Sell to Open the XOP March 17, 2017 $42 call

Buy to Open the XOP March 17, 2017 $47 call

For a net credit of $0.65 or more

Profit Potential:

Max capital at risk per spread: $500 – $65 = $435

Return on capital at risk: $65/($500 – $65) = 14.9%

Days to expiration: 39

Trade Thesis:

Since April of last year, West Texas Intermediate light crude oil has been trading within a clear channel with a slight uptrend. Since late December, the U.S. dollar has taken a break from its uptrend and has dropped about 3.7%.

In light of a weakening dollar, it would be normal to see a pickup in crude oil. Assets priced in U.S. dollars tend to drop in value as the dollar strengthens and increase in value as the dollar drops. But as you can see at the top of the chart below, the relative strength of light crude oil has been declining since January. Light crude oil has struggled to break out above $54 per barrel.

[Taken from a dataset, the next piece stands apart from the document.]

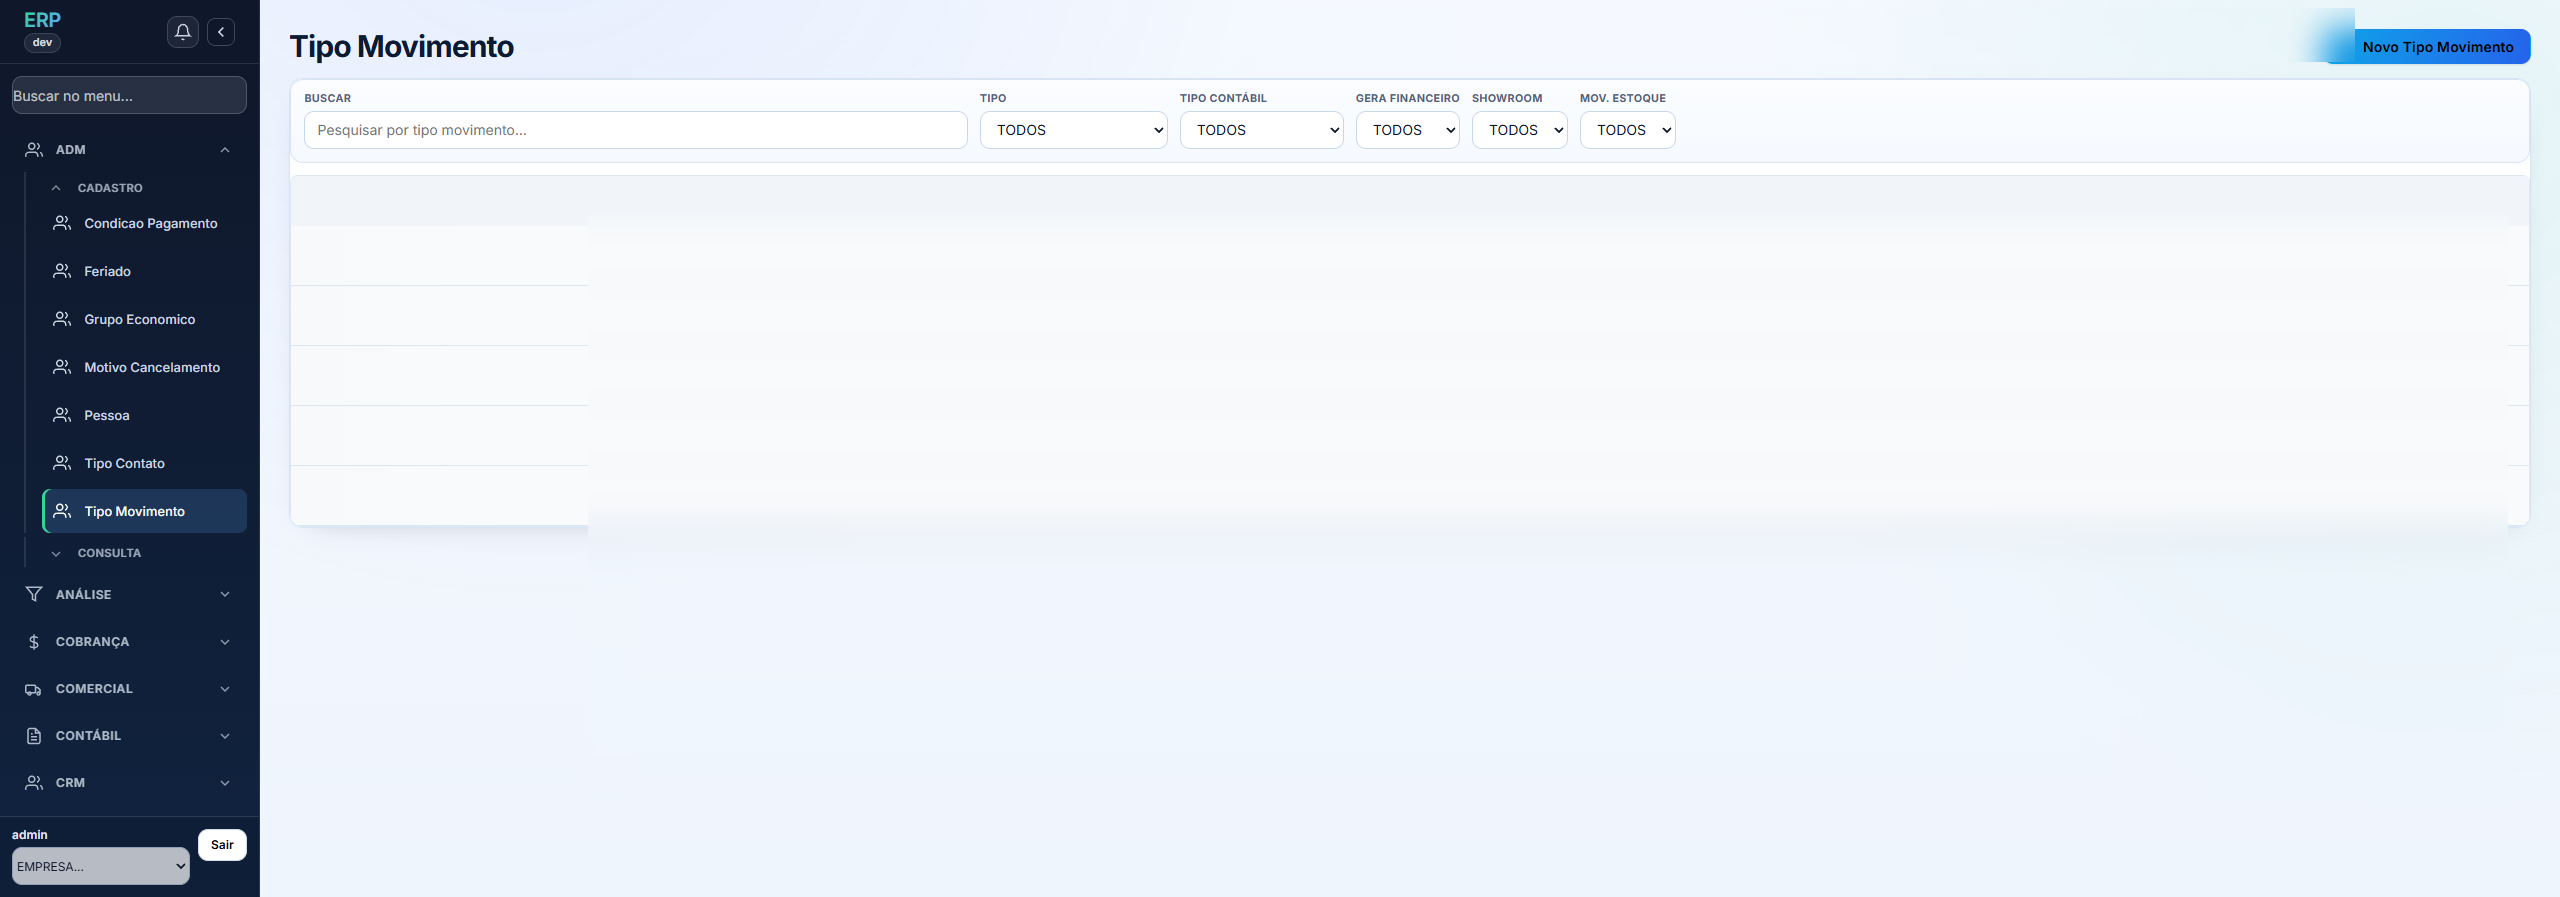Collapse the sidebar using the arrow icon
The width and height of the screenshot is (2560, 897).
(x=221, y=32)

I believe that the dollar will resume its upward climb in the coming weeks given the clear intention by the Federal Reserve to raise the federal funds rate. That, combined with a strong supply of crude, should result in light crude oil trading back down toward the bottom of its channel.

This presents us with an opportunity to put on a bear call spread on the SPDR S&P Oil & Gas Exploration & Production ETF (XOP). XOP is made up of exploration and production companies such as Anadarko, Occidental Petroleum, and Concho Resources. These companies tend to see a decrease in earnings as crude oil decreases in price.

And unlike light crude oil, which has been mostly flat though December and January, XOP has been in a clear downward trend. You can see this by the declining orange channel lines in the chart below. In fact, XOP recently broke below its 50-day moving average (as shown by the circle).

We are able to put on a bear call spread on XOP with a short option strike of $42, which is above the 50-day moving average, as well as above the downtrending channel.

And we can collect enough premium to generate a 14.9% return in just 39 days to expiration on this high-probability trade.